■ **本文抜粋**
□ □ □ □ □
ショーン・マイトランド(クルセーダーズ)
ニュージーランド・カンファレンス1位を決めたクルセーダーズだが、足の疲労骨折からの回復が遅れている主将FLリッチー・マコウは、ワールドカップ(W杯)も控えているため、早期復帰は求めない模様。しかし朗報もあり、5月上旬のストーマーズ戦で左足を痛め、スーパーラグビー期間中の復帰は困難と見られていたWTBショーン・マイトランドが、元気な姿で戻ってきた。チームトップのトライスコアラーの戦列復帰は、8度目の優勝を狙うクルセーダーズを勢いづかせる。また、腰回りを痛めて先週末のハリケーンズ戦を欠場していたCTBソニー=ビル・ウィリアムズも、戦闘モードに入っている。
スティーヴン・サイクス(シャークス)
6位ギリギリでプレーオフ進出を決めたシャークス(南アフリカ)は、先発候補だったLOスティーヴン・サイクスが足首と膝の故障によりフィットネステストをパスできず、決戦の地ネルソン(ニュージーランド)へ向かうことはできなかった。しかしながら、手の怪我で約1カ月間リハビリ生活を送っていたW杯スコッド候補のWTBオドワ・ンドゥンガネがプレー可能となり、BK陣は選手層が増した。
□ □ □ □ □
上に示したスーパーラグビーの負傷者情報の記事について、最後の文に続く部分を書くこと。

■ **記録データ**
□ □ □ □ □
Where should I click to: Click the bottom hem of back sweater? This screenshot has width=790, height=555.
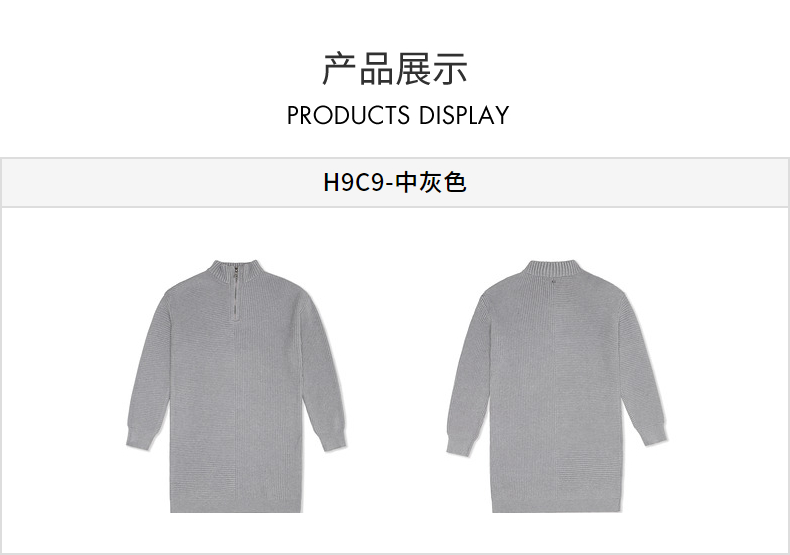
□ □ □ □ □
■ **解答**
デュアン・フェルミューレン(ストーマーズ)
南アフリカ・カンファレンス1位のストーマーズは準決勝からの出場だが、台所事情は苦しい。W杯代表候補にも選ばれているNO8デュアン・フェルミューレンが、レギュラーシーズン最終節のチーターズ戦で膝を故障し、手術の結果、完治まで6〜9週間と診断された。今季スーパーラグビーの優勝争い参戦は絶望となり、W杯初出場の夢も怪しくなってきた。同じくW杯代表候補に残ったベテランSHリッキー・ジャニュアリーは手を痛めており、たとえチームが7月9日の決勝戦に進んだとしても、出場の可能性は低い。
ジェームズ・スリッパー(レッズ)
レギュラーシーズン総合1位のレッズ(オーストラリア)もプレーオフ1回戦は免除となる。だが、PRジェームズ・スリッパーが21日の練習中に足首を痛め、7月2日の準決勝は欠場が濃厚となった。チームが勝ち進んだ場合、詳しい診断の結果待ちだが、重度の怪我でなければ、その一週間後の決勝戦には間に合うかもしれない。それでも、W杯出場も期待される、万能BKディグビー・イオアネ(脳震とう)、CTBアンソニー・ファインガア(太もも裏)、WTBピーター・ハインズ(膝)、FBベン・ルーカス(膝)は回復が遅れており、他チーム同様、総力挙げてのノックアウトステージとなりそうだ。
<プレーオフ1回戦カード>
ブルーズ(NZ) vs. ワラタス(豪州)
[6月24日/オークランド、NZ]
クルセーダーズ(NZ) vs. シャークス(南ア)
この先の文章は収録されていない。